[TASK INPUTS]:

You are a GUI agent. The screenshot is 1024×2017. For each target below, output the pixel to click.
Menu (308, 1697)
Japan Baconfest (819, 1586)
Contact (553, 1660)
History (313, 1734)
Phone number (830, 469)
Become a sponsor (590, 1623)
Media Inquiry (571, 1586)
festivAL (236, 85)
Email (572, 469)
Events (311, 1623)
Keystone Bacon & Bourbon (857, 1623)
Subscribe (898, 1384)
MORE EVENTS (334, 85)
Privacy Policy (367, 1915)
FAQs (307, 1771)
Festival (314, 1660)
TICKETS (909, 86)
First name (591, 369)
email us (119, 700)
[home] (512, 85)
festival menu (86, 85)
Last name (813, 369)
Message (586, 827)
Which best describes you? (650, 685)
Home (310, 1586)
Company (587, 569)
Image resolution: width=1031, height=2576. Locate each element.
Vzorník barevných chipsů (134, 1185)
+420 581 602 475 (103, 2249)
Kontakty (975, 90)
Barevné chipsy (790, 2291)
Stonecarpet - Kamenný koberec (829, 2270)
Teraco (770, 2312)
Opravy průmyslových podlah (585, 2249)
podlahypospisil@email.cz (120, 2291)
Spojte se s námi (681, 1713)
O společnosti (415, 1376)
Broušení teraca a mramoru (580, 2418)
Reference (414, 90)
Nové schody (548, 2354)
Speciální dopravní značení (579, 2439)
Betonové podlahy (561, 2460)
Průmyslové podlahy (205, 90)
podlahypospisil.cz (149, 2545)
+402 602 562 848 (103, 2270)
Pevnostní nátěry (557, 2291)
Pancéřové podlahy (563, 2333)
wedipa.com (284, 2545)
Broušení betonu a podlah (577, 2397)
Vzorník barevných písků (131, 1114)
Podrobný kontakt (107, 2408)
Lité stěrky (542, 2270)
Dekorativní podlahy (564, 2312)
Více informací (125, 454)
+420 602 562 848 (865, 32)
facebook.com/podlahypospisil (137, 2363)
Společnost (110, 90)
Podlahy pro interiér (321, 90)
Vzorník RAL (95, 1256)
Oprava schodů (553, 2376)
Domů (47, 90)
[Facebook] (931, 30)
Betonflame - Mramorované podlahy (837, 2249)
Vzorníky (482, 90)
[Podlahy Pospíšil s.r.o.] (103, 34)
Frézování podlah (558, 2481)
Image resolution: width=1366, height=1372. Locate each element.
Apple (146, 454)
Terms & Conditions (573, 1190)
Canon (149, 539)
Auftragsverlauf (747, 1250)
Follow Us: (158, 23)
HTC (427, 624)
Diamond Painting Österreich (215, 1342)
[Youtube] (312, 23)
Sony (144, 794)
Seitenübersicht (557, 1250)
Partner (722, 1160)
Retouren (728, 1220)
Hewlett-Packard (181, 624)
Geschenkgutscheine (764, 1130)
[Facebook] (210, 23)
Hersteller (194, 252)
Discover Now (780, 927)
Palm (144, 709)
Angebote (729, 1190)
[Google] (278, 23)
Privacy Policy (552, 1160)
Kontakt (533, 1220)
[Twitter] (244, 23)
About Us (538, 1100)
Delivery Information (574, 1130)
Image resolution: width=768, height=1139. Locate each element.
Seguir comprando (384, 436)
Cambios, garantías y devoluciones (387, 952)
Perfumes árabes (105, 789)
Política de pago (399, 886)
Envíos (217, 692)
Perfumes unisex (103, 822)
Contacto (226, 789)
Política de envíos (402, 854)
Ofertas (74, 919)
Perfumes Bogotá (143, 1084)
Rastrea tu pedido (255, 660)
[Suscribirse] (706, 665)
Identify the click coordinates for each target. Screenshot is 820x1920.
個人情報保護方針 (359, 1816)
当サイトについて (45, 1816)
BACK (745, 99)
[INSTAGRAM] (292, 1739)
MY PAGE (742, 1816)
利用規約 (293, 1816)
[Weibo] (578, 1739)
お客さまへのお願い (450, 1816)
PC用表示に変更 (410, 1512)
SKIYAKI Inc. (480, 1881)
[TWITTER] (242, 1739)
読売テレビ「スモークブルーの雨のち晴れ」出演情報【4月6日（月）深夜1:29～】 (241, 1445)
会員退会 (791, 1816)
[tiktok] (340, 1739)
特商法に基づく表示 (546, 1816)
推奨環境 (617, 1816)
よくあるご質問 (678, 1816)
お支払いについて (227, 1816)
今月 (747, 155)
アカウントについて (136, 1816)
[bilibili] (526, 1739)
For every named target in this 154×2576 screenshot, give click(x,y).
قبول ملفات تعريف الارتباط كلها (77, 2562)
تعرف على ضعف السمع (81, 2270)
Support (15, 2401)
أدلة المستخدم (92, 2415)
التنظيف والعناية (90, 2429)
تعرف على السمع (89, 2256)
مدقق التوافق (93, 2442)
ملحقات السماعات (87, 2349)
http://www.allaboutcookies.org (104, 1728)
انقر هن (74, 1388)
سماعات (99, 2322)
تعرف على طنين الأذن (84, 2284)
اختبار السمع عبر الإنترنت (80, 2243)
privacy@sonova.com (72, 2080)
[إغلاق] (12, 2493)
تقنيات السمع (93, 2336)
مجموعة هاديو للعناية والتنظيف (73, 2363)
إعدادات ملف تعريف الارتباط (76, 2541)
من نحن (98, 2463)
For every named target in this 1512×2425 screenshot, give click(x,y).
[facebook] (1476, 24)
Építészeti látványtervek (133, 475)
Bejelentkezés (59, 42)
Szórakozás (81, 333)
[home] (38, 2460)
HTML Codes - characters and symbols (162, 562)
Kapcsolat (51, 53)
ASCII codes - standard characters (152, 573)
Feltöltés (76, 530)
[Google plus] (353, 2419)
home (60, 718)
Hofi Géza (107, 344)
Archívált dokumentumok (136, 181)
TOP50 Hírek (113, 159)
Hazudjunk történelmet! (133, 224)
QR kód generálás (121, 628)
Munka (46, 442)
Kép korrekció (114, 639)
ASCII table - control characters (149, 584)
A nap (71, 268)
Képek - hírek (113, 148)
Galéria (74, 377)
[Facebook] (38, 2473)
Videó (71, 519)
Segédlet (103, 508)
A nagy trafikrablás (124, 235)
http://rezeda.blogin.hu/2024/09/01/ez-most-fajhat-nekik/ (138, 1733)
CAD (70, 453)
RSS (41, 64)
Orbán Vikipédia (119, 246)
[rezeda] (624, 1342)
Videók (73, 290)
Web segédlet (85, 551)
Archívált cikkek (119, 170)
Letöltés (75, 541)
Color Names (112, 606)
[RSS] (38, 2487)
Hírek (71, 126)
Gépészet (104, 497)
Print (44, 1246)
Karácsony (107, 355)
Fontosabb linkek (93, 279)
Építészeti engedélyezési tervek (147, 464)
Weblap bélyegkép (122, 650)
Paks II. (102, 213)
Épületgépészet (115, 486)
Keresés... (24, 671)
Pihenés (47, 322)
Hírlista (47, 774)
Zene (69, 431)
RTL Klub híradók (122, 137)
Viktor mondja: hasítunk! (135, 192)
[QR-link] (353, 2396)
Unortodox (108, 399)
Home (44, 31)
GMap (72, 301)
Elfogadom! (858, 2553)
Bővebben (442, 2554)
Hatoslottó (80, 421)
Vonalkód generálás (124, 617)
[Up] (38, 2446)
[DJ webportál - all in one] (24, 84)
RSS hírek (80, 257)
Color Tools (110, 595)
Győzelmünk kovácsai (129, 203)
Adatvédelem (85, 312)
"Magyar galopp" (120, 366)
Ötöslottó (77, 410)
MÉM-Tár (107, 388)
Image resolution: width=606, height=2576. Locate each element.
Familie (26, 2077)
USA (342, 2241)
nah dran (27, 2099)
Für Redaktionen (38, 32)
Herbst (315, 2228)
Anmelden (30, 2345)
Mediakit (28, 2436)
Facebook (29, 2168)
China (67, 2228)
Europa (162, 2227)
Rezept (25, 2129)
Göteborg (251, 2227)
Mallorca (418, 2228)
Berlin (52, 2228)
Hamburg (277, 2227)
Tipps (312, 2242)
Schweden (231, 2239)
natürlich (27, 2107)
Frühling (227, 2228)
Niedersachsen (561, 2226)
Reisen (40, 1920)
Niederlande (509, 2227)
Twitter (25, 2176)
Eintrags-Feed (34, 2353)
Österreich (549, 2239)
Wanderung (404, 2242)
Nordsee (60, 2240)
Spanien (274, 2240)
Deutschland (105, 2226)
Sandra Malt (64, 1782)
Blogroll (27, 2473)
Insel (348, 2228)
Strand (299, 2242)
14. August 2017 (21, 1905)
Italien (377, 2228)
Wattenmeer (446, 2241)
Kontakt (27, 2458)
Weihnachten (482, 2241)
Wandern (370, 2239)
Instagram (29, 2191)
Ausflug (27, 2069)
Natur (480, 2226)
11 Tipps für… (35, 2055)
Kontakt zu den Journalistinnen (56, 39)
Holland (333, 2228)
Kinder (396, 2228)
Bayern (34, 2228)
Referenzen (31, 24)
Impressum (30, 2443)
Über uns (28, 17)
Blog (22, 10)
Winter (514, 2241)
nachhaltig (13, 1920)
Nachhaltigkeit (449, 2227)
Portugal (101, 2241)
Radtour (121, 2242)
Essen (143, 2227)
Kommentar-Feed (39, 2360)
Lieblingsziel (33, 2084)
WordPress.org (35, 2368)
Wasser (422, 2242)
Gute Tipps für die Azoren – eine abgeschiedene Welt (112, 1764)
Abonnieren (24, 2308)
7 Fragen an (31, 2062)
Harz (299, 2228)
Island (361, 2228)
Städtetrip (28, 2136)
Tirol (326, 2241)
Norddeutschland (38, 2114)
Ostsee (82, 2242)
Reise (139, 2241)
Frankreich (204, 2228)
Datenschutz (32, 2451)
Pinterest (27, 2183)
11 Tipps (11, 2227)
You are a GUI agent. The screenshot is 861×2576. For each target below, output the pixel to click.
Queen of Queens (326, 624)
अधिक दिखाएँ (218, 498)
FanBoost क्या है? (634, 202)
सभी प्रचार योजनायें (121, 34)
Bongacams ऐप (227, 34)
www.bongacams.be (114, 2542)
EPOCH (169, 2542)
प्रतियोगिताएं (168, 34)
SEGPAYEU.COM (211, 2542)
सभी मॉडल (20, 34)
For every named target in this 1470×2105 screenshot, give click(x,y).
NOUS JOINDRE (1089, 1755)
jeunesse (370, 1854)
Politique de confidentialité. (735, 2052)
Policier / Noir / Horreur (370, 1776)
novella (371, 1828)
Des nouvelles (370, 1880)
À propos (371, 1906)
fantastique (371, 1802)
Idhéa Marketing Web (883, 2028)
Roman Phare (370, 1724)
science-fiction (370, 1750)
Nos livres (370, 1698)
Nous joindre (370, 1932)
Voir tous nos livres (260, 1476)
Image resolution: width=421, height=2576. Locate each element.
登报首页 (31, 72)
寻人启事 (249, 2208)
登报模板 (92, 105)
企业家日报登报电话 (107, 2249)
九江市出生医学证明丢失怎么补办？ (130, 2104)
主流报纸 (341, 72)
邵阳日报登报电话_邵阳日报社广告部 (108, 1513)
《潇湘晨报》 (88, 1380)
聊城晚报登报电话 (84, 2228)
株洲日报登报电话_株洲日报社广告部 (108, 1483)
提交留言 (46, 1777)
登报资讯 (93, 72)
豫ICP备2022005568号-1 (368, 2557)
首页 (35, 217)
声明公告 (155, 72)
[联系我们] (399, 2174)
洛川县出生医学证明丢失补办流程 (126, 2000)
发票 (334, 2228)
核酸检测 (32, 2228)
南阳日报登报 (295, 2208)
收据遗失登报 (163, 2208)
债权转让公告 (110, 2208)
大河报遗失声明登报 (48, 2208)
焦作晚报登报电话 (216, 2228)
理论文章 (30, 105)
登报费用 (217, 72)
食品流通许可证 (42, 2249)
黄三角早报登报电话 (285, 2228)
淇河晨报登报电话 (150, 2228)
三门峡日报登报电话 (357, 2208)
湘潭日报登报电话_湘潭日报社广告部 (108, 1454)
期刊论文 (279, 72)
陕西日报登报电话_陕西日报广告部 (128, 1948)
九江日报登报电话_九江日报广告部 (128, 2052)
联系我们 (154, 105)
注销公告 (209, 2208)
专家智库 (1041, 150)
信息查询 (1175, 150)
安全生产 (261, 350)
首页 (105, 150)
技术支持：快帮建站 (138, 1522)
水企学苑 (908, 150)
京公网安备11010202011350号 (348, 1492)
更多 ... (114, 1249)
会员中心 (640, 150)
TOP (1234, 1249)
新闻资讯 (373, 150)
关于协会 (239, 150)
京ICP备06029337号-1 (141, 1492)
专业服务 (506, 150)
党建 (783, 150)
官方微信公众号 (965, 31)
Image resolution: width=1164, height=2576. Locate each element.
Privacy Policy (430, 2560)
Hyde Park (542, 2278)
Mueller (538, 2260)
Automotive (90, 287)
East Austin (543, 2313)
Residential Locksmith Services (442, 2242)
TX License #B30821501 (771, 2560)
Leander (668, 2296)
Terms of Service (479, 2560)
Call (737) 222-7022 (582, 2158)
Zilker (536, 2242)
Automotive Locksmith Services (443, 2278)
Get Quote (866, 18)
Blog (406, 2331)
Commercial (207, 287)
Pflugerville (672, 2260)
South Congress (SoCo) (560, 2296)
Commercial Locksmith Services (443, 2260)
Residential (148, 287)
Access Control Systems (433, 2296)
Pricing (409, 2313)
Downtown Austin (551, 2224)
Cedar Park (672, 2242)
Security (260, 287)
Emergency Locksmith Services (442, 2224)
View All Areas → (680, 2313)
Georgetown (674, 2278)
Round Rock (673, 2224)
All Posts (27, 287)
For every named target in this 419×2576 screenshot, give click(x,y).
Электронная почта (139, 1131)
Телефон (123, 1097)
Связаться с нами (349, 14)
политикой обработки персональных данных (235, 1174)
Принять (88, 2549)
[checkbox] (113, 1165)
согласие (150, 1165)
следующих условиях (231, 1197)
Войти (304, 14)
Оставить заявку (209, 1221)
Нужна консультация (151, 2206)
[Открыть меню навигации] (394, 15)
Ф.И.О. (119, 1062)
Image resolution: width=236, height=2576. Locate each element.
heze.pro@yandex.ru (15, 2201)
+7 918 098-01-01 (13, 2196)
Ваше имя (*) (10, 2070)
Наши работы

[EXERCISE]: A verbatim transcription is needed of the lines above, starting at the line with "企业家日报登报电话 (107, 2249)" and ending at the line with "Ф.И.О. (119, 1062)", both included, and of nothing else.

[RESULT OF THE TASK]:
企业家日报登报电话 (107, 2249)
九江市出生医学证明丢失怎么补办？ (130, 2104)
主流报纸 (341, 72)
邵阳日报登报电话_邵阳日报社广告部 (108, 1513)
《潇湘晨报》 (88, 1380)
聊城晚报登报电话 (84, 2228)
株洲日报登报电话_株洲日报社广告部 (108, 1483)
提交留言 (46, 1777)
登报资讯 (93, 72)
豫ICP备2022005568号-1 (368, 2557)
首页 (35, 217)
声明公告 (155, 72)
[联系我们] (399, 2174)
洛川县出生医学证明丢失补办流程 (126, 2000)
发票 (334, 2228)
核酸检测 (32, 2228)
南阳日报登报 (295, 2208)
收据遗失登报 (163, 2208)
债权转让公告 (110, 2208)
大河报遗失声明登报 (48, 2208)
焦作晚报登报电话 (216, 2228)
理论文章 (30, 105)
登报费用 (217, 72)
食品流通许可证 (42, 2249)
黄三角早报登报电话 (285, 2228)
淇河晨报登报电话 (150, 2228)
三门峡日报登报电话 (357, 2208)
湘潭日报登报电话_湘潭日报社广告部 (108, 1454)
期刊论文 (279, 72)
陕西日报登报电话_陕西日报广告部 (128, 1948)
九江日报登报电话_九江日报广告部 (128, 2052)
联系我们 (154, 105)
注销公告 (209, 2208)
专家智库 (1041, 150)
信息查询 (1175, 150)
安全生产 (261, 350)
首页 (105, 150)
技术支持：快帮建站 (138, 1522)
水企学苑 (908, 150)
京公网安备11010202011350号 (348, 1492)
更多 ... (114, 1249)
会员中心 (640, 150)
TOP (1234, 1249)
新闻资讯 (373, 150)
关于协会 (239, 150)
京ICP备06029337号-1 (141, 1492)
专业服务 (506, 150)
党建 (783, 150)
官方微信公众号 (965, 31)
Image resolution: width=1164, height=2576. Locate each element.
Privacy Policy (430, 2560)
Hyde Park (542, 2278)
Mueller (538, 2260)
Automotive (90, 287)
East Austin (543, 2313)
Residential Locksmith Services (442, 2242)
TX License #B30821501 (771, 2560)
Leander (668, 2296)
Terms of Service (479, 2560)
Call (737) 222-7022 (582, 2158)
Zilker (536, 2242)
Automotive Locksmith Services (443, 2278)
Get Quote (866, 18)
Blog (406, 2331)
Commercial (207, 287)
Pflugerville (672, 2260)
South Congress (SoCo) (560, 2296)
Commercial Locksmith Services (443, 2260)
Residential (148, 287)
Access Control Systems (433, 2296)
Pricing (409, 2313)
Downtown Austin (551, 2224)
Cedar Park (672, 2242)
Security (260, 287)
Emergency Locksmith Services (442, 2224)
View All Areas → (680, 2313)
Georgetown (674, 2278)
Round Rock (673, 2224)
All Posts (27, 287)
For every named target in this 419×2576 screenshot, give click(x,y).
Электронная почта (139, 1131)
Телефон (123, 1097)
Связаться с нами (349, 14)
политикой обработки персональных данных (235, 1174)
Принять (88, 2549)
[checkbox] (113, 1165)
согласие (150, 1165)
следующих условиях (231, 1197)
Войти (304, 14)
Оставить заявку (209, 1221)
Нужна консультация (151, 2206)
[Открыть меню навигации] (394, 15)
Ф.И.О. (119, 1062)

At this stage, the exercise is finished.